Barossa Valley(バロッサ・バレー)
PenfoldsやTorbreckの本拠地バロッサ・バレー 世界を代表するシラーズの銘醸地であり 超高樹齢×接ぎ木なしが生み出す究極の味わいが堪能できる
カリフォルニア州はアメリカにおけるワイン産業の中心地であるが、オーストラリアのそれはサウス・オーストラリア州と言っても差し支えないだろう。州都アデレードの周辺に広がる著名な畑の数々に加え南部のライムストーンコーストを含むこのエリアは、オーストラリアを代表するワイン産地といえる。サウス・オーストラリア州の中でも特に重要なのがバロッサ・バレーであり、パワフルなシラーズと聞けば誰もがこの地をイメージするだろう。プレミアムな産地として国際的にも広く受け入れられており、オーストラリア最古の畑やワイナリーも見られる。PenfoldsやTorbreckといった誰もが知る大人気ブランドの本拠地があるのもバロッサ・バレーの魅力だ。
目次
■テロワール
アデレードから北東に55kmほど進むと見えてくるバロッサ・バレーは、西側は低い丘、東側は標高の高いイーデン・バレー、南はアデレード・ヒルズに囲まれている。丘陵が作る谷間の平地にはノース・パラ川が流れておりバロッサ・バレーのブドウ畑はこの川沿い約30kmに広がっている。平地がメインだが丘陵の斜面にも一部畑が見られ、高いところでは白ブドウ品種も栽培されている。ブドウ生育期は暑く乾燥しており、特に平地の夏場では35℃を超える。この気候がブドウに水分ストレスを与え、また夜は比較的涼しいため日較差(昼夜の気温差)も相まって凝縮したフレーバーを持つブドウが生まれる。

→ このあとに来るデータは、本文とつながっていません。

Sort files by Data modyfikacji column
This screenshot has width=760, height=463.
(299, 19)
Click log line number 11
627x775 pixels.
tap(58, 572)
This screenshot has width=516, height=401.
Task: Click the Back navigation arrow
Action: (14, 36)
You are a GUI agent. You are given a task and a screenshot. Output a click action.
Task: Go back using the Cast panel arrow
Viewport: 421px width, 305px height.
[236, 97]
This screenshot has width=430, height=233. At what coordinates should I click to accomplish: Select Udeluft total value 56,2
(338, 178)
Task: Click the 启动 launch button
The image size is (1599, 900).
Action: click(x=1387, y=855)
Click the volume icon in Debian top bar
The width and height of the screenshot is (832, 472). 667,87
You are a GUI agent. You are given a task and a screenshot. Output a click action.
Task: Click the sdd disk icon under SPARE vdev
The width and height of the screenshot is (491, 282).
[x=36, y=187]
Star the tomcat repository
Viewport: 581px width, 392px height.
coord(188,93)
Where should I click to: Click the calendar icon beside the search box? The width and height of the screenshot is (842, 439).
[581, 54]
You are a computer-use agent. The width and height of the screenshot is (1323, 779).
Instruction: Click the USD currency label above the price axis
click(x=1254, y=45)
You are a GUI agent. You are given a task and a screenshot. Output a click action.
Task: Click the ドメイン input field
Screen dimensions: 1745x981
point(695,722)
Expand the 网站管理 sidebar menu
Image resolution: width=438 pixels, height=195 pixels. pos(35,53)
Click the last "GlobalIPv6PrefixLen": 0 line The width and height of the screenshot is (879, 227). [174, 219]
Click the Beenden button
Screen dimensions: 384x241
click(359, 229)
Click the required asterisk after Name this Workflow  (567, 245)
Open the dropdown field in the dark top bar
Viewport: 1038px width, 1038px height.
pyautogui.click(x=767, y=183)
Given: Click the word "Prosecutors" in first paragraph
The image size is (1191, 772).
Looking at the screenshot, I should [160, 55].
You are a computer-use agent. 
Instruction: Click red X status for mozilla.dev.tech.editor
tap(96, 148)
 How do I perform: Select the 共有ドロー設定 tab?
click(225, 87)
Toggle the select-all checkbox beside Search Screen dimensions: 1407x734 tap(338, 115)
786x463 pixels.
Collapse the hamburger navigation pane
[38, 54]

しかし、こうした気候条件自体はそこまで珍しいものではなく、他産地でも見ることができる。ではなぜバロッサ・バレーが他とは違う唯一無二の個性を放つことができたのか。その秘密は2つあり、1つは超高樹齢のブドウ木の存在である。世界を見渡すと生産者たちのプレステージ・キュヴェにはしばしばヴィエイユ・ヴィーニュ(V.V.)を冠した高樹齢ブドウ使用のマークが付くが、こうしたV.V.がつくのは限られた小さな畑のみ。ところが、ここバロッサ・バレーでは約80haという規模に渡って樹齢100年を超すブドウが見られる。こうしたブドウは収量こそ低いものの、その分フレーバーと色素がこれでもかというほどギュッと詰まっている。もう1つはフィロキセラの被害を受けていないことだ。ブドウの初植樹は1840年代だが、この地に根付く厳しい検疫法のおかげでフィロキセラの被害を受けずに済み、バロッサ・バレーは世界で最も古いシラーズやグルナッシュ(樹齢なんと170年超)の一部を所有している。これはすなわち接ぎ木をしていないということであり、ブドウの複雑さやエネルギーが桁違いなのだ。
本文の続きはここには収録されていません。